Until then, the narrative is largely concerned with the affairs and the abstrusely erudite conversation of two of its employees, Walter Eastman and his preternaturally bright protege Gideon Chase. Their language reminded me of Sir Walter Scott, who coincidentally died in 1832, the year in which the book opens.
From there the story of the first Opium War up to the occupation by Britain of Hong Kong is told in a jumble of often conflicting narratives, largely in verbose articles in rival ruminative newspapers – the Monitor, voice of opium traders, and Eastman’s gossipy Bulletin, a more liberal publication given to articles explaining Chinese customs.
The contrast between the two calls into question where truth is to be found in historical sources, an issue that finds a parallel in the debate between Eastman, an early pioneer of photography, and the artist Harry O’Rourke about the comparative reliabilities of their respective crafts in the representation of events – the former limited by time and space, the latter a product of creative sensibility.
An early essay by Chase for the Bulletin compares Western and Chinese literature, the timeless character of the latter determined, he argues, by a grammar without a past tense. That helps to explain the unusual style of Timothy Mo’s novel which includes many passages – how to construct a Daguerreotype, the death of Pushkin, a new asylum in America for the insane – that have no significance for the progress of the plot.
And after much of the first third of the book has described a blossoming romance between Eastman and the trader’s niece Alice Remington, she disappears almost completely.
I found many of the digressions enlightening and interesting, giving a sense of the quotidian and irrelevancies of life among these expatriate communities, but the style is for the most part extremely long-winded.
Eastman, Chase, O’Rourke and Alice apart, a few other characters emerge as distinct personalities, the rough-spoken New Yorker Ridley, the Portuguese priest Ribiero, but there is not a single native apart from brief appearances by the enigmatic Ow with his arcane beliefs.
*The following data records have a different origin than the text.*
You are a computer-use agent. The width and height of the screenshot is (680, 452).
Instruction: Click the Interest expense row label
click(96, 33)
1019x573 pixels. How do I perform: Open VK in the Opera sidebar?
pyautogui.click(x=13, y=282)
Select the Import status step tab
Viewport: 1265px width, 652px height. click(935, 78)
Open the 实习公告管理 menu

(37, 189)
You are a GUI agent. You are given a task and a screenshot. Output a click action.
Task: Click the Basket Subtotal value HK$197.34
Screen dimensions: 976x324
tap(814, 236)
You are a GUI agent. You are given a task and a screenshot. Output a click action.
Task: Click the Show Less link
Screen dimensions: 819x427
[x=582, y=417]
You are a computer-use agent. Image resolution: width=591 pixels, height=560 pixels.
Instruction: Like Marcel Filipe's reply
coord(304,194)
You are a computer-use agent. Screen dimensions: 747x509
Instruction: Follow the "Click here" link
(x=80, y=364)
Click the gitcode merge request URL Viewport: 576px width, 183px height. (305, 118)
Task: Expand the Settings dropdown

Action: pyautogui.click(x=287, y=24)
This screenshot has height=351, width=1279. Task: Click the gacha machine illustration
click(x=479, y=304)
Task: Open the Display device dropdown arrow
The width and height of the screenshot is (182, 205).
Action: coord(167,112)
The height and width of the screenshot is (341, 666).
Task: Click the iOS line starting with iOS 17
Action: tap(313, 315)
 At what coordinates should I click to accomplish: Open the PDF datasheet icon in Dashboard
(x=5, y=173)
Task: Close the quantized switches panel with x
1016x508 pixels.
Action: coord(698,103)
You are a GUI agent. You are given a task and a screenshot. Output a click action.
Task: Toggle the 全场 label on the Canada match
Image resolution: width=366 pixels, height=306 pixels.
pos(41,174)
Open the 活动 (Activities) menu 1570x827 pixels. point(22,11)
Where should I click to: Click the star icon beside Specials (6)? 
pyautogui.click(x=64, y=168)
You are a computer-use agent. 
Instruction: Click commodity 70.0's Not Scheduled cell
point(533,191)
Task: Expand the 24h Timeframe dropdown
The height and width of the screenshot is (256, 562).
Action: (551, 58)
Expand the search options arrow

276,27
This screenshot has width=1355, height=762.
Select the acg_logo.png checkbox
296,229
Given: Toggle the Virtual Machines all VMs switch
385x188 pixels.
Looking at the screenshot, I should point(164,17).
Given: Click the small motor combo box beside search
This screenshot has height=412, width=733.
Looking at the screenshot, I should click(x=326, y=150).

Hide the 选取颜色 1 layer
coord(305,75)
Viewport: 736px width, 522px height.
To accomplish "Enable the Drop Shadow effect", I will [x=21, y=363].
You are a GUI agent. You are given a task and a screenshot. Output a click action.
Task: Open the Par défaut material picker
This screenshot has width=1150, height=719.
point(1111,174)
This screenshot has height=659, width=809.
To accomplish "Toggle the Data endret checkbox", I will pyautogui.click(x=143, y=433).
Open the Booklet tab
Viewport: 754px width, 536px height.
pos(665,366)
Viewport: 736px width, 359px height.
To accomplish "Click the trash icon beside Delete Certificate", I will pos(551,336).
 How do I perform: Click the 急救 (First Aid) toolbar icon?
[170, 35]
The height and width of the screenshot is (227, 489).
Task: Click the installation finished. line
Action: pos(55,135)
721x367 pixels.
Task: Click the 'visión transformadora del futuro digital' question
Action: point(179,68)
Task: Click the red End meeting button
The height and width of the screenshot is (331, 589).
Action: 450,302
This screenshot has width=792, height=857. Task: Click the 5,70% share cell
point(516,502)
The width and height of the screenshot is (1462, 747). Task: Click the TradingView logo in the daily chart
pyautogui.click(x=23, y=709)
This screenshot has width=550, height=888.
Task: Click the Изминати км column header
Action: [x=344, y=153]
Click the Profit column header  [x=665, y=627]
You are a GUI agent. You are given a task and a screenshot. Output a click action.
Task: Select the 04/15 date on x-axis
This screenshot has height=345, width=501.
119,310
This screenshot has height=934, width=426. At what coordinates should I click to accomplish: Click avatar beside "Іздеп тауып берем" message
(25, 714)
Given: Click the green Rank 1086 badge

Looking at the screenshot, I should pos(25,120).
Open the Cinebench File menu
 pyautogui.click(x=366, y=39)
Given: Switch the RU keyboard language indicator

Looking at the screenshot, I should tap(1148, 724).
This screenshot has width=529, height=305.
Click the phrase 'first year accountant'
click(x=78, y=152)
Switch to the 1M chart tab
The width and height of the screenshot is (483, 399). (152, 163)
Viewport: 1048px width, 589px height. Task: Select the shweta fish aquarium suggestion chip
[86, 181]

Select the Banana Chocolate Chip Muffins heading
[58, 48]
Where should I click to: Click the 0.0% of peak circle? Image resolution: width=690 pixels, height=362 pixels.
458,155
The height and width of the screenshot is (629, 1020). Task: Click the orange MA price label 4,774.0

Mo is brilliant however in capturing the quality of water and rain, of the teaming life of the Pearl River leading to Canton, and the scenes of marine battle, of what was to become known as gunboat diplomacy, of the one-sided assault on Chinese forts and the cruelties imposed particularly by Britain’s Indian sepoys are easily the best in the book.
Mo pitches his novel between history and fiction, blurring the distinction in a bogus appendix, supposedly from a 1935 gazetteer that mixes historically accurate biographies, Hong Kong founder Sir Charles Elliott for example, with his own inventions. Eastman does not appear, but Mo mischievously gives him the name of the founder of Eastman Kodak.
Chase is a fiction – at least under that name – but is the closest we have to a reliable narrator. What was to be the long-term outcome of these events? Of the Chinese, he remarks, “once roused .. would constitute a most formidable foe” and he has the last word too, that all ends “with the death of all the actors, ourselves among the number.”